Clothed in Christ with Caroline Saunders

Today we have the joy of hearing from Caroline Saunders on the topic of clothing. In this conversation, Caroline points us to the hope we have as those who are clothed in Christ. If you don’t know her, Caroline is a writer, teacher, and writing teacher who believes in taking Jesus seriously and being un-serious about nearly everything else. Caroline lives with her husband Luke and their three funny kids in north Mississippi, where Luke pastors a church and the kids run wild in the lobby. Caroline loves to help others know and enjoy God and his Word, which you’ll hear in this conversation!

We pray this conversation with Caroline causes you to consider how you can put on the Lord Jesus Christ and trust him as you step into the closet and choose what to wear. May his righteousness be your covering today and every day.

INTERVIEW QUESTIONS

  1. Where do we see the topic of clothing in the Bible?

  2. How does the story of Adam and Eve tell us something about who they were, and what does it tell us about who God is?

  3. Are there any other key passages that have shaped your view of clothing?

  4. How have we been clothed in Christ? How does the gospel transform the way we view our clothing?

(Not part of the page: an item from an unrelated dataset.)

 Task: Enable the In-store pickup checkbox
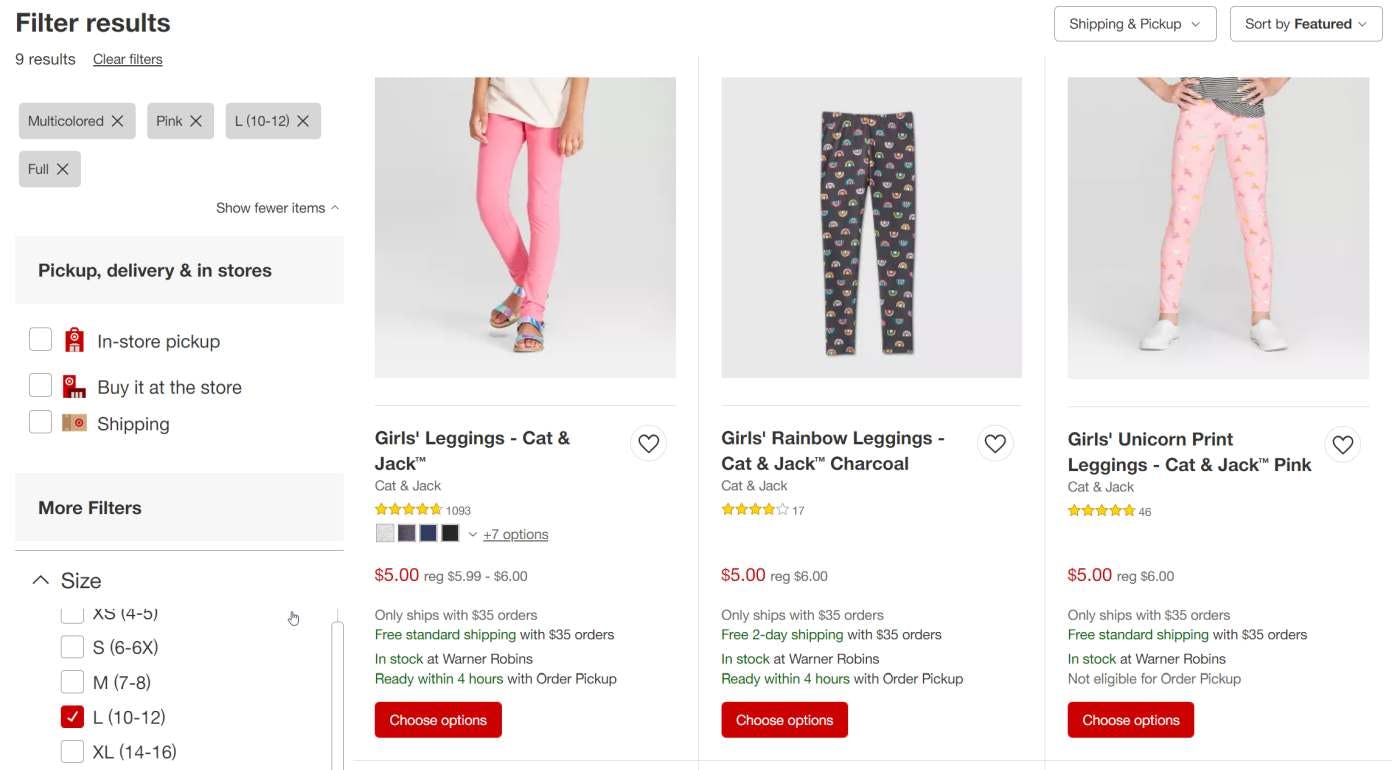pyautogui.click(x=40, y=340)
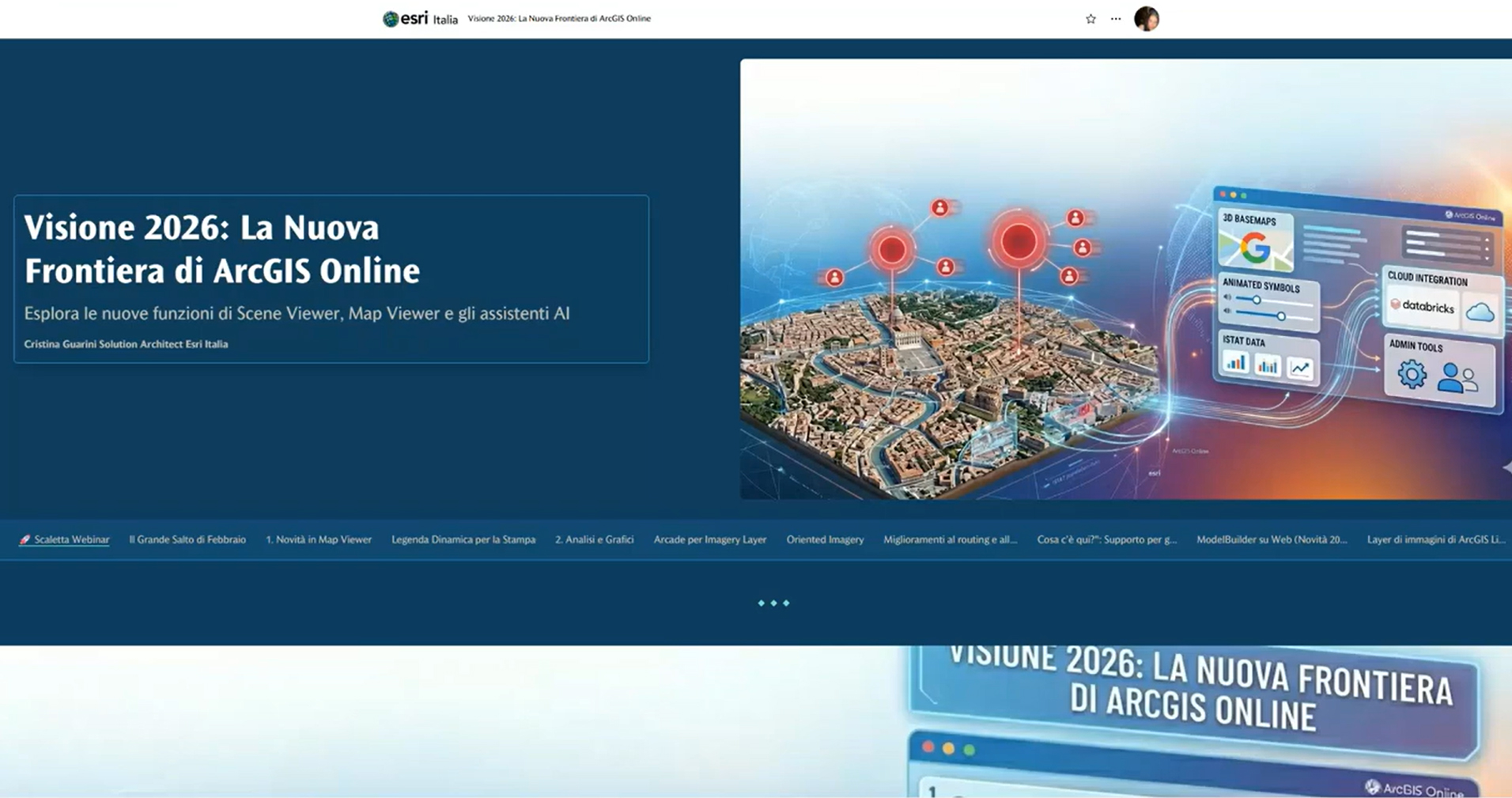Click the Admin Tools gear icon in hero image
Screen dimensions: 1512x798
click(1412, 374)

  5. How can we turn our eyes away from what we see in the mirror and turn them towards Christ? How can we strive to behold the Lord first and then view ourselves and others?

  6. What are some of the deeper heart questions we should be asking when we're deciding what to wear? How does this serve others?

  7. How does what we wear tell a story about who we are? How does what we put on the outside reveal what's going on inside us?

  8. What are some guiding biblical principles that can help us make wise choices about how we dress?

  9. How can we gently and lovingly guide other believers through the perils of closets and clothes and confidence? 

NOTEWORTHY QUOTES

“God loves to use common items like water, bread, light, and clothing—these everyday things we can’t help but interact with—in order to reveal truth about himself.”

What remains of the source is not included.